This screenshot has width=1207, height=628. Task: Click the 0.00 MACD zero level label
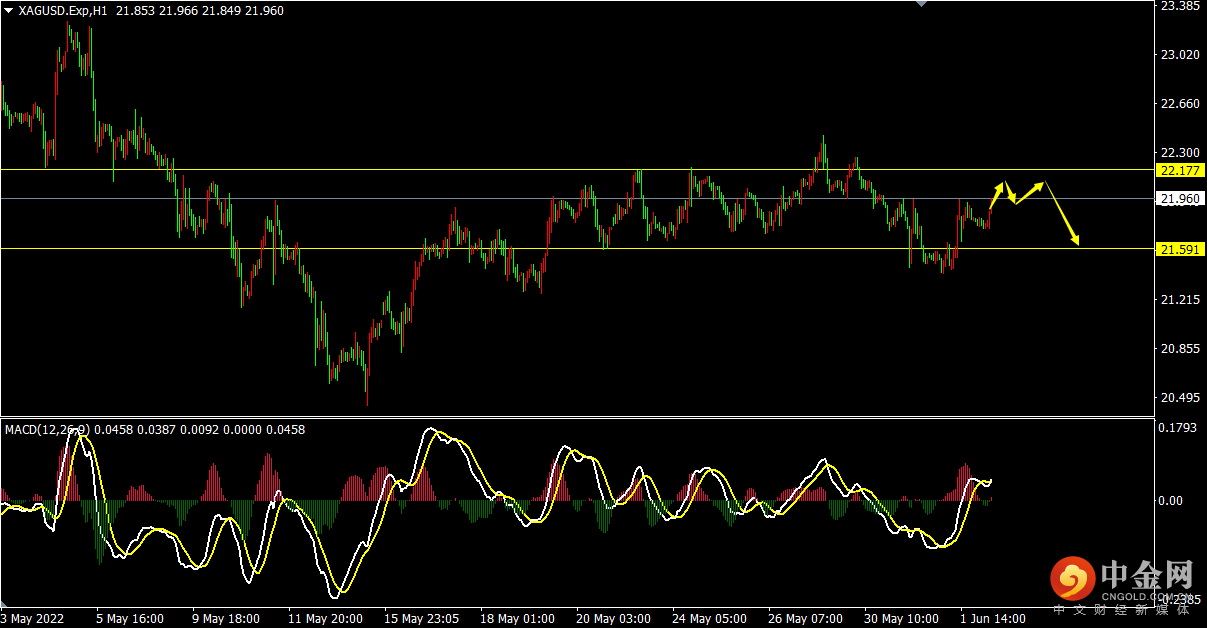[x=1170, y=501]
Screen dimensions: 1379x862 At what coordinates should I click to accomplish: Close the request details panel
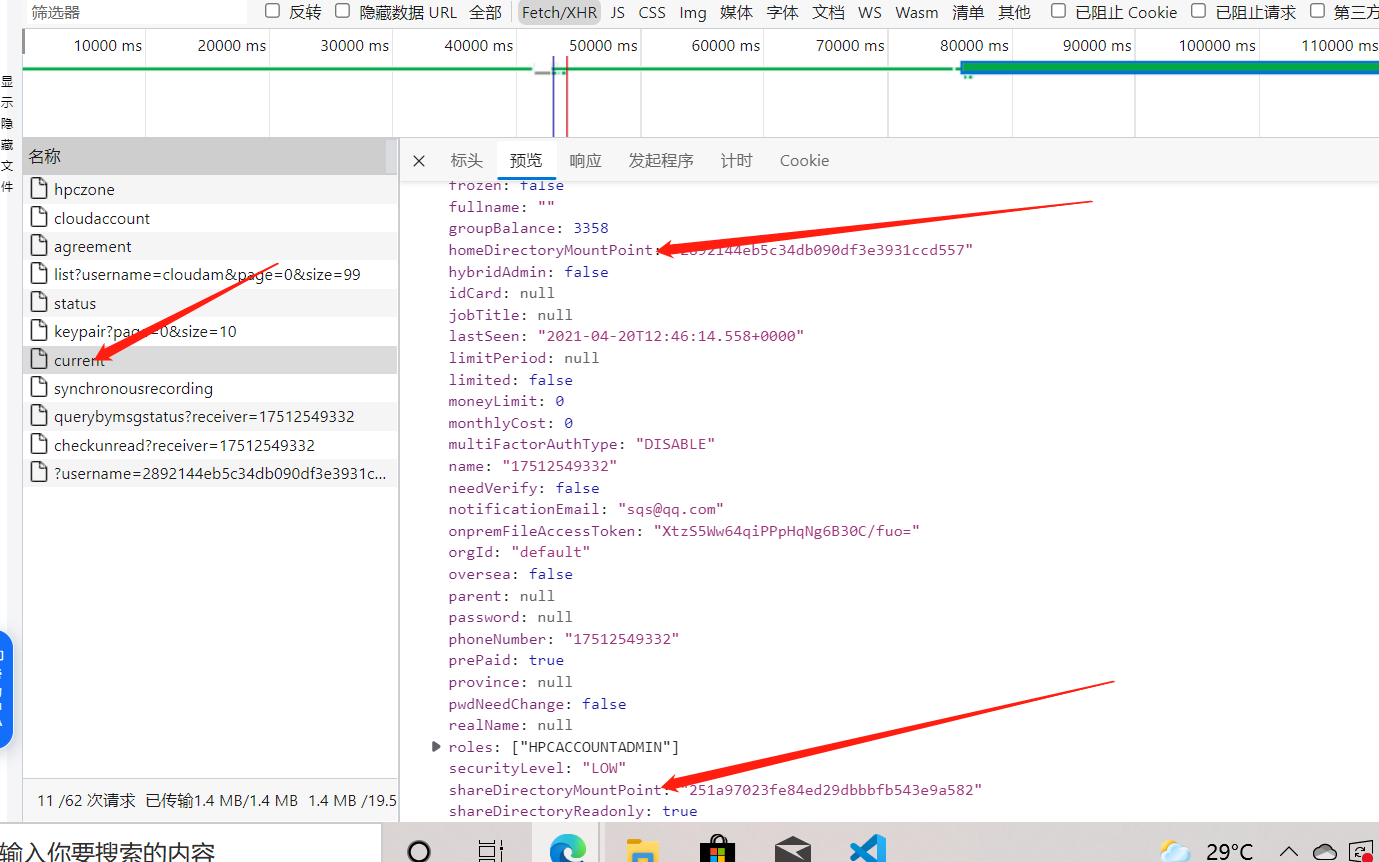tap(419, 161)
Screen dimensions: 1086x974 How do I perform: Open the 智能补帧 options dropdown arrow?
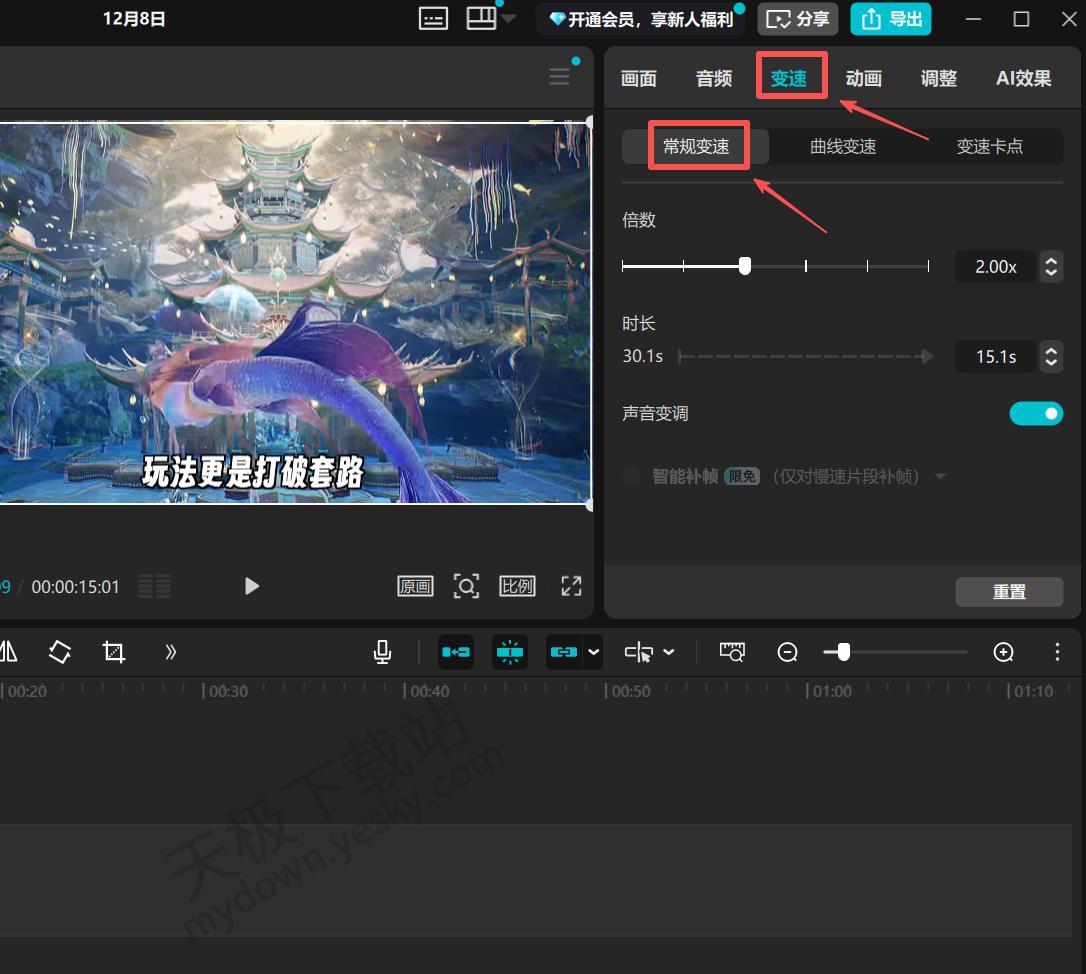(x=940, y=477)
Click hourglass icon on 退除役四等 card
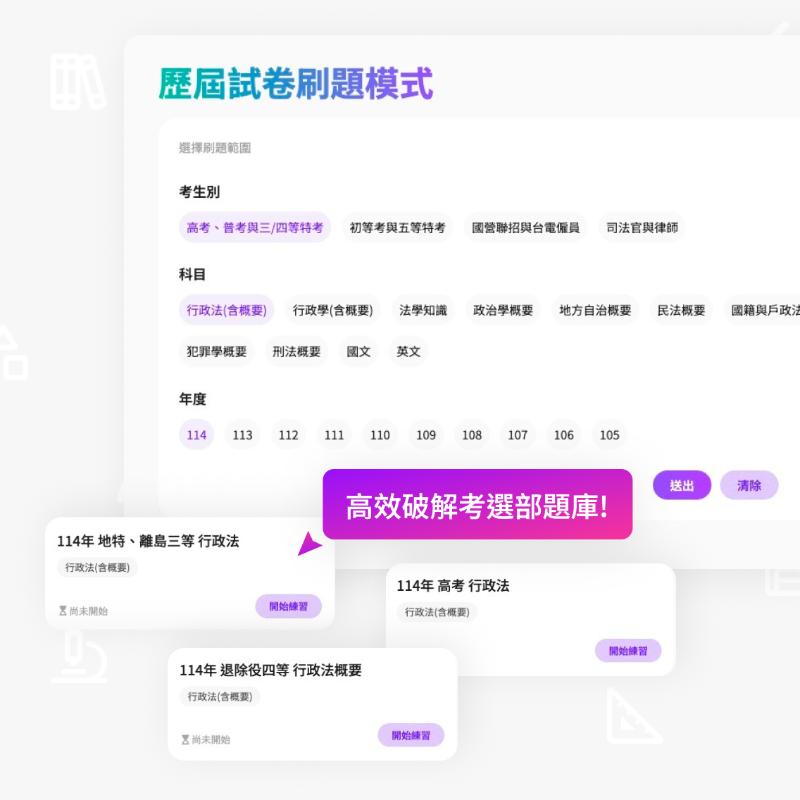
..........
▶ [Work order]:
Output the entries above verbatim. Omit the images.

▶ [Answer space]:
This screenshot has width=1207, height=628. Task: Click the 0.00 MACD zero level label
[x=1170, y=501]
Screen dimensions: 1379x862 At what coordinates should I click to accomplish: Close the request details panel
tap(419, 161)
Screen dimensions: 1086x974 How do I perform: Open the 智能补帧 options dropdown arrow?
(x=940, y=477)
Click hourglass icon on 退除役四等 card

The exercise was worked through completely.